Les 8 et 9 juillet 2026, la Côte d'Ivoire a mobilisé près de 80 milliards de dollars d'intentions de financement pour son Plan national de développement (PND) 2026-2030, soit environ quatre fois le montant initialement recherché. Un tel engouement traduit-il une confiance durable dans les perspectives et les institutions du pays, ou simplement une conjoncture financière favorable ? La question dépasse le cas ivoirien et renvoie à une interrogation centrale en économie : comment les marchés évaluent-ils réellement la capacité d'un État à financer son développement ?

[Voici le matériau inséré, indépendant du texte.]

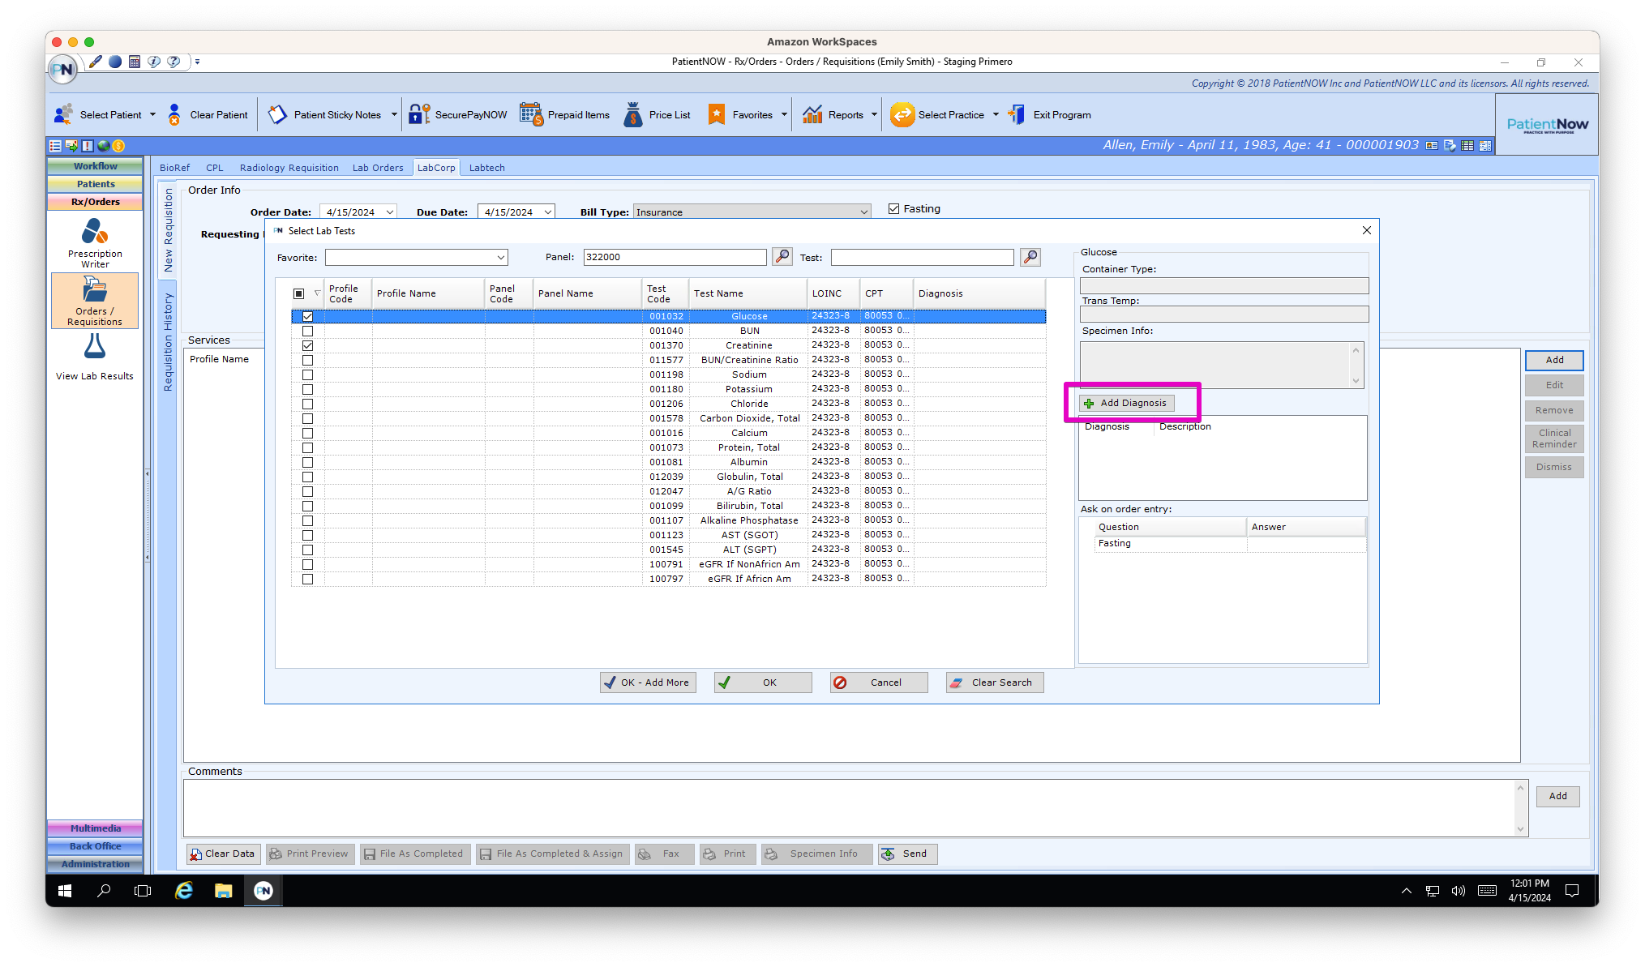Screen dimensions: 1645x967
Task: Switch to the Radiology Requisition tab
Action: point(289,167)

Florent Kanga Gbongue, actuaire et enseignant-chercheur en sciences économiques, s'appuie sur ses travaux sur les marchés obligataires africains, présentés à la Conférence économique africaine 2026, qui s'est tenue du 10 au 12 juillet 2026 au siège de la Banque africaine de développement (BAD) à Abidjan, pour proposer une lecture de cet événement à partir des signaux émis par les prix obligataires.

Que révèle cette mobilisation de 80 milliards de dollars sur la confiance des investisseurs ?

Le PND 2026-2030 est la feuille de route par laquelle la Côte d'Ivoire entend accélérer sa transformation structurelle, à travers 199,5 milliards de dollars d’investissements. Il repose sur six piliers : sécurité et stabilité, modernisation agricole, promotion de l’investissement privé, capital humain, infrastructures stratégiques et bonne gouvernance.